[Extracted records]
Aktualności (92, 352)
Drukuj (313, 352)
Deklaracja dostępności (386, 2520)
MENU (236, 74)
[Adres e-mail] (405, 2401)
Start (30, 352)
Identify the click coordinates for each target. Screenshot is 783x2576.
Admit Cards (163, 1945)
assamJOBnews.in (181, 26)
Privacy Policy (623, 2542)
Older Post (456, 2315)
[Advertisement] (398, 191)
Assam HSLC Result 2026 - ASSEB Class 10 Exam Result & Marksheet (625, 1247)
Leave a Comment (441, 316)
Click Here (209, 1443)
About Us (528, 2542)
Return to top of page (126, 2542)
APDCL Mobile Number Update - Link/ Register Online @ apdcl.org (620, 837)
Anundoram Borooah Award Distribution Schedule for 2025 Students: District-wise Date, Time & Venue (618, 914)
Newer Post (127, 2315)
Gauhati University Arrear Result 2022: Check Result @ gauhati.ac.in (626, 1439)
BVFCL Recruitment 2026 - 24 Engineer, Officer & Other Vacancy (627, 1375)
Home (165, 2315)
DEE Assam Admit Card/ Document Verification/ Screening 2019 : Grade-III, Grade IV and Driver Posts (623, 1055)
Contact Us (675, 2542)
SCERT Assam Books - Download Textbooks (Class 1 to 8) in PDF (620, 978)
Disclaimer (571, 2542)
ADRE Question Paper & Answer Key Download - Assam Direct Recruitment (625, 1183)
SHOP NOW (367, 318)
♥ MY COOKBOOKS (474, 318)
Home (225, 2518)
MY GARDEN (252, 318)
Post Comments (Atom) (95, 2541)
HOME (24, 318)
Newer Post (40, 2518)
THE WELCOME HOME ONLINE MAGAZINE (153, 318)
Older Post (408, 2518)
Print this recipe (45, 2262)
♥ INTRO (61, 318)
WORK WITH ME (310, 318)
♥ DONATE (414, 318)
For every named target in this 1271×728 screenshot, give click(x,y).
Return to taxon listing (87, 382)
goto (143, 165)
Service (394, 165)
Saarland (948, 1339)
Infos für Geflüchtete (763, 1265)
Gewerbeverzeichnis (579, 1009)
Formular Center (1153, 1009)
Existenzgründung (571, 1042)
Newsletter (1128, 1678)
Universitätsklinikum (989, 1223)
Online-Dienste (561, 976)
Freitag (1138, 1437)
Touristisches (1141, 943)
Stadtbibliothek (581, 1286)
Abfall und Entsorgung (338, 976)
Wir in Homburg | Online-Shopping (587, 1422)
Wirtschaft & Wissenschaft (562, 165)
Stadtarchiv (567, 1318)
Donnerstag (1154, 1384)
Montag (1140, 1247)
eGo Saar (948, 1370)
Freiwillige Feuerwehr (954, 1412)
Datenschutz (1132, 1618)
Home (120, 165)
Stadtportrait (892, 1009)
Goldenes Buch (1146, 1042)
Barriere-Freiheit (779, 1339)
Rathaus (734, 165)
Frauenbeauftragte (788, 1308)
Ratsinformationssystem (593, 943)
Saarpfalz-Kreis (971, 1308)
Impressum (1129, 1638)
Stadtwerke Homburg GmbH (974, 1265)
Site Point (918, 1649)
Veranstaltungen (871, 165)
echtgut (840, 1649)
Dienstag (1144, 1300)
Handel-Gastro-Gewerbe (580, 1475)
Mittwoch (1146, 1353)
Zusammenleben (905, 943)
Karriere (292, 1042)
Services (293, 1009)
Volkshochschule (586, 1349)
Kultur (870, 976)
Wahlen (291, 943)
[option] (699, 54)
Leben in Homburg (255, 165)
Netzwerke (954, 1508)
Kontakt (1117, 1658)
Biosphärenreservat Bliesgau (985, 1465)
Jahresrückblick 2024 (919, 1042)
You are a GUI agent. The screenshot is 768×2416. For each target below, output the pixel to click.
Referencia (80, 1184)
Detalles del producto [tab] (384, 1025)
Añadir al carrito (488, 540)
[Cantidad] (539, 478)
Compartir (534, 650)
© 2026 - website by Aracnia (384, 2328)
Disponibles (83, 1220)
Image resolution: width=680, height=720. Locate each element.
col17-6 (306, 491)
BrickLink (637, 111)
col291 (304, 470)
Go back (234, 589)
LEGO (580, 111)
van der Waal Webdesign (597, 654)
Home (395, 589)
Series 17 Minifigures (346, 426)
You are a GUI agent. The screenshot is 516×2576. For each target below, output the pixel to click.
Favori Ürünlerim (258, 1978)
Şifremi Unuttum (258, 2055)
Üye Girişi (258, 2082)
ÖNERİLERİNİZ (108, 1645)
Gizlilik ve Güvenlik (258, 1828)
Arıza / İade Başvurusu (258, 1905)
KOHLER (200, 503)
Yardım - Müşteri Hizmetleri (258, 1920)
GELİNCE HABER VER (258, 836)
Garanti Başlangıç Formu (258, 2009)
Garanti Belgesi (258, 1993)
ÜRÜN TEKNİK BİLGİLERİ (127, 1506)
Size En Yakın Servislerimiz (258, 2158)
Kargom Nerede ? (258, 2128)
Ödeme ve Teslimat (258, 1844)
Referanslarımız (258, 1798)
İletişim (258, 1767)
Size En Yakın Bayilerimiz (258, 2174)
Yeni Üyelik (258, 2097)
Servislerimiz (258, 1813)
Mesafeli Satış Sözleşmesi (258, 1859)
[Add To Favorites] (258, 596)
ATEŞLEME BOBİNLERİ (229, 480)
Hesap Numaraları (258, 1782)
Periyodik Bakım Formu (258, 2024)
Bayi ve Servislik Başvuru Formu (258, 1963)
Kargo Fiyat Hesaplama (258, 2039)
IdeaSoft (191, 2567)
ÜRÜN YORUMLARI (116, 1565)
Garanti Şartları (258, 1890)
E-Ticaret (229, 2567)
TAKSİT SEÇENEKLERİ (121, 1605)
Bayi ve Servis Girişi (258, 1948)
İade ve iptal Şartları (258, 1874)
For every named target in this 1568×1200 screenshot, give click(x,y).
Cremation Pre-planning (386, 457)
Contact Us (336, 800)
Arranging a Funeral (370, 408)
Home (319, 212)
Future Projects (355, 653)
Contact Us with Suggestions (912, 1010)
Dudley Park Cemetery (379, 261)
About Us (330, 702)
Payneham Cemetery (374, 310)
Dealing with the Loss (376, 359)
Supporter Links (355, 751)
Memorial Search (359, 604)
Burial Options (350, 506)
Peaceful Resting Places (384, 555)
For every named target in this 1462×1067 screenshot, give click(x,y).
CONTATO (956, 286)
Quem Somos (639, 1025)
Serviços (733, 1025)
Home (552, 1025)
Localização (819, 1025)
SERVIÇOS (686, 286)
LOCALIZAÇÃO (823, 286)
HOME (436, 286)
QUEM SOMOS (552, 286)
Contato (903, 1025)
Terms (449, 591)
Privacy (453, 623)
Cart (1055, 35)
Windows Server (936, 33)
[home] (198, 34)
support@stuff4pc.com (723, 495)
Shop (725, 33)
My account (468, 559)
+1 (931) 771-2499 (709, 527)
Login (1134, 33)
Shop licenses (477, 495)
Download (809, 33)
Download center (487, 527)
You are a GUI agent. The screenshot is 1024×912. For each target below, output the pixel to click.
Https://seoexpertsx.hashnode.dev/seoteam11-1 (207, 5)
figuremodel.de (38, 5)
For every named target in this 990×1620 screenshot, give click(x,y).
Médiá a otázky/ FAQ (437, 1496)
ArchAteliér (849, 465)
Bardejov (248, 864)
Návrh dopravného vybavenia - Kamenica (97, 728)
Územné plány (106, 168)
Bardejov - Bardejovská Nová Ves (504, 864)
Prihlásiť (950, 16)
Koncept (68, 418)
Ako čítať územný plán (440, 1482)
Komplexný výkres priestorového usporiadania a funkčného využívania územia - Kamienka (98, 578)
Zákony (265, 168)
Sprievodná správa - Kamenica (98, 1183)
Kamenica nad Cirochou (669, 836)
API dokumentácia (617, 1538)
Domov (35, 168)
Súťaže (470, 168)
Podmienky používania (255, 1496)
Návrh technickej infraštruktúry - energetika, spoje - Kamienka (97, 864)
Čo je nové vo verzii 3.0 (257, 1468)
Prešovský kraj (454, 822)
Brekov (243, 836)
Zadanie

REQUIRED WORK :: Please reproduce without any change the lines of the material starting with the line that contains "Dienstag (1144, 1300)" and going on through the line that contains "Yardım - Müşteri Hizmetleri (258, 1920)", including both of those lines.

TASK RESPONSE ::
Dienstag (1144, 1300)
Handel-Gastro-Gewerbe (580, 1475)
Mittwoch (1146, 1353)
Zusammenleben (905, 943)
Karriere (292, 1042)
Services (293, 1009)
Volkshochschule (586, 1349)
Kultur (870, 976)
Wahlen (291, 943)
[option] (699, 54)
Leben in Homburg (255, 165)
Netzwerke (954, 1508)
Kontakt (1117, 1658)
Biosphärenreservat Bliesgau (985, 1465)
Jahresrückblick 2024 (919, 1042)
You are a GUI agent. The screenshot is 768×2416. For each target below, output the pixel to click.
Referencia (80, 1184)
Detalles del producto [tab] (384, 1025)
Añadir al carrito (488, 540)
[Cantidad] (539, 478)
Compartir (534, 650)
© 2026 - website by Aracnia (384, 2328)
Disponibles (83, 1220)
Image resolution: width=680, height=720. Locate each element.
col17-6 (306, 491)
BrickLink (637, 111)
col291 (304, 470)
Go back (234, 589)
LEGO (580, 111)
van der Waal Webdesign (597, 654)
Home (395, 589)
Series 17 Minifigures (346, 426)
You are a GUI agent. The screenshot is 516×2576. For each target below, output the pixel to click.
Favori Ürünlerim (258, 1978)
Şifremi Unuttum (258, 2055)
Üye Girişi (258, 2082)
ÖNERİLERİNİZ (108, 1645)
Gizlilik ve Güvenlik (258, 1828)
Arıza / İade Başvurusu (258, 1905)
KOHLER (200, 503)
Yardım - Müşteri Hizmetleri (258, 1920)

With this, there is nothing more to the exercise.